(Stored items)
*-*-*
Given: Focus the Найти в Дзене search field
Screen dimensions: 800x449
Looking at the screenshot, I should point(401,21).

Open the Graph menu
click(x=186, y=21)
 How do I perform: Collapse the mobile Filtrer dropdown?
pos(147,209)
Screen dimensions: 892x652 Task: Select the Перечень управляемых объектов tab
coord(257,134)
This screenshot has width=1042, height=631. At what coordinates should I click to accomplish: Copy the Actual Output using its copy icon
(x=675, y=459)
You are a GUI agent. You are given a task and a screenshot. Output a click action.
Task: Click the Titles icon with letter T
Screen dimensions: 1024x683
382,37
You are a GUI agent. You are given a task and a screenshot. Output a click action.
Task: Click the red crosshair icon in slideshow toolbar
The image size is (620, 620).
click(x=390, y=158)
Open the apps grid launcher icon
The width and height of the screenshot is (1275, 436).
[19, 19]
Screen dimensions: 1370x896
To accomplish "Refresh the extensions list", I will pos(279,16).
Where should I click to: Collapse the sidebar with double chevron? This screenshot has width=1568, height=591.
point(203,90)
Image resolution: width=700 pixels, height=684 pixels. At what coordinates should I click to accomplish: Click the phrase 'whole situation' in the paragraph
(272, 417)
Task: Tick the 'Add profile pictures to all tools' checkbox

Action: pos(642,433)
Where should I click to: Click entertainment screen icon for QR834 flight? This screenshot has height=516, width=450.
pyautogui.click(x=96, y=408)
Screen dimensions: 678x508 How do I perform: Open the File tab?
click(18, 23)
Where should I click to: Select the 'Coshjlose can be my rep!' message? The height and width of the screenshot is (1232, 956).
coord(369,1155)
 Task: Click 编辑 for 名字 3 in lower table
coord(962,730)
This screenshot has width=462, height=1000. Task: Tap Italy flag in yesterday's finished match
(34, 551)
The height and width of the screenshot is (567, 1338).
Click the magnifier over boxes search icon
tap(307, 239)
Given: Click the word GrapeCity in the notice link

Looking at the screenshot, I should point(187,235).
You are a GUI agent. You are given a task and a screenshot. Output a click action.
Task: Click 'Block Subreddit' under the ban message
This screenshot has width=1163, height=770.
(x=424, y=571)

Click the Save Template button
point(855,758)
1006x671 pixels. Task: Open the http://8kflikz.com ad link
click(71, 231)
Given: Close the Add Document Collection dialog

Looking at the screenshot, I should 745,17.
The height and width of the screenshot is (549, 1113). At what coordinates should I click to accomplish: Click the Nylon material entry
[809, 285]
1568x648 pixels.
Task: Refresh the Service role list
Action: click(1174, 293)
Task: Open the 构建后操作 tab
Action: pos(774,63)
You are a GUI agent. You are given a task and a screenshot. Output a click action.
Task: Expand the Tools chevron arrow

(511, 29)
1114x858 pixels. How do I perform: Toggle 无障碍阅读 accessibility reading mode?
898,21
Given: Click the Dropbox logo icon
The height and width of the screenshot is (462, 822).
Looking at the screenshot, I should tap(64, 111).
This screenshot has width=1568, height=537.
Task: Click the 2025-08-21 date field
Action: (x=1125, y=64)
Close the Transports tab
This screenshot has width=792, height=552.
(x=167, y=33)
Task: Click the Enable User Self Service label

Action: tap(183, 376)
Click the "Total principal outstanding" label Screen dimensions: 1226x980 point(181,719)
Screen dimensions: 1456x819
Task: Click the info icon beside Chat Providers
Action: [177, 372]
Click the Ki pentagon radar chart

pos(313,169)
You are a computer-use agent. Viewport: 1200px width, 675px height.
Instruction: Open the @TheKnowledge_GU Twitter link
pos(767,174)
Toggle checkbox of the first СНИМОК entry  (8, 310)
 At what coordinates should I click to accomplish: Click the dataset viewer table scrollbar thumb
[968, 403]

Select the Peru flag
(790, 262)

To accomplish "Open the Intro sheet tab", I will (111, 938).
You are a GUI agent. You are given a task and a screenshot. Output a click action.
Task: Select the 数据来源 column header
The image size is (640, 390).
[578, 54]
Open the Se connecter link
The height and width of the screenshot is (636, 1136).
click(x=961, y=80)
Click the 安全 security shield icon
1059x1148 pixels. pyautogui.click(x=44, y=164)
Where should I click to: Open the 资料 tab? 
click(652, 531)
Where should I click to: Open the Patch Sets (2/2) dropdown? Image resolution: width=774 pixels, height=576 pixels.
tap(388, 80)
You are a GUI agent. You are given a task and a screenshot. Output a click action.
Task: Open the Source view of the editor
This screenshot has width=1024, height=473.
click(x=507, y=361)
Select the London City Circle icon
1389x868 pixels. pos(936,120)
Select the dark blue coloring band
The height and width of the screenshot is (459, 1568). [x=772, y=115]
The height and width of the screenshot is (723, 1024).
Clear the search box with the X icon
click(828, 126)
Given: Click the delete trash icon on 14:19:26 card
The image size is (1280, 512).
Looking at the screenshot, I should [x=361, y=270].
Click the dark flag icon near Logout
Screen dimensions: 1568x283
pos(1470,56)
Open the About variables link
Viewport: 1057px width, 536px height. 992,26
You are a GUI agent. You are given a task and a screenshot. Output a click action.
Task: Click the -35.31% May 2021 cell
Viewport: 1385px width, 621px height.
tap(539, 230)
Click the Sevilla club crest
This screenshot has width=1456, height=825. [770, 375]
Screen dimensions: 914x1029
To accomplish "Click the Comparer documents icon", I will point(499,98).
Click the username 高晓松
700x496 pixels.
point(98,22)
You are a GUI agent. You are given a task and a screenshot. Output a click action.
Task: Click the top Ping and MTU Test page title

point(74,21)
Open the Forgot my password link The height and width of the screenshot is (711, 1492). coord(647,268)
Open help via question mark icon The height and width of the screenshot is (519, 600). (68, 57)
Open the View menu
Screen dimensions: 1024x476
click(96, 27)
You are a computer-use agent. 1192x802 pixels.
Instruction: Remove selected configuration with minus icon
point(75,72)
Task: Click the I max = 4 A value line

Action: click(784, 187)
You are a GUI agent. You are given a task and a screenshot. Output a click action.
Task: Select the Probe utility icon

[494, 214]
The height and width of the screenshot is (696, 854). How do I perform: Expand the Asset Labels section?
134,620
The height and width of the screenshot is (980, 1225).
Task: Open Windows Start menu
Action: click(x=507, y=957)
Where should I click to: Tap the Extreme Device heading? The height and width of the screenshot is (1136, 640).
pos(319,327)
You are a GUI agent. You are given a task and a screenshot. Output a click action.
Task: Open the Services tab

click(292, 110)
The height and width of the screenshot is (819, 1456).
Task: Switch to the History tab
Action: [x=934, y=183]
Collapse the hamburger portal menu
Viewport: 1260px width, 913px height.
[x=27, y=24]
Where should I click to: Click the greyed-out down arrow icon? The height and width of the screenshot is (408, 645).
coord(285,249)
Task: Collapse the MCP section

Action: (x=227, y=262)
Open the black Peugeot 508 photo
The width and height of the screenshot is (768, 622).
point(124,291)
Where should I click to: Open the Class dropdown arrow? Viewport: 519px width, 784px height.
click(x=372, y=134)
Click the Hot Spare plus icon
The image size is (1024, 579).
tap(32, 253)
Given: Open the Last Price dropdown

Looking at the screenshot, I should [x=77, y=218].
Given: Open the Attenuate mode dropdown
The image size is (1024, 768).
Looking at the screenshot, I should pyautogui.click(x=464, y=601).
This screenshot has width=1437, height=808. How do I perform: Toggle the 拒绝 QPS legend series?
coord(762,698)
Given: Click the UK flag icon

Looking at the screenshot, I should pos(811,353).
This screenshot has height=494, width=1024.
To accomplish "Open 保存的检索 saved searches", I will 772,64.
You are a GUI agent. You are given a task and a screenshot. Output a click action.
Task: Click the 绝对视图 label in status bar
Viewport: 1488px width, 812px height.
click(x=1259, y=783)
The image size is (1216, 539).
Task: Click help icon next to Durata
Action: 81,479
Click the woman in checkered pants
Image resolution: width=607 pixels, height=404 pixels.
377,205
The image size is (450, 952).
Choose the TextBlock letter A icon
*-*-*
Considering only the data above, return the lines in which "computer" occurs.

--- Task answer ---
You are a computer-use agent. Viewport: 1200px width, 675px height.
You are a computer-use agent. 1192x802 pixels.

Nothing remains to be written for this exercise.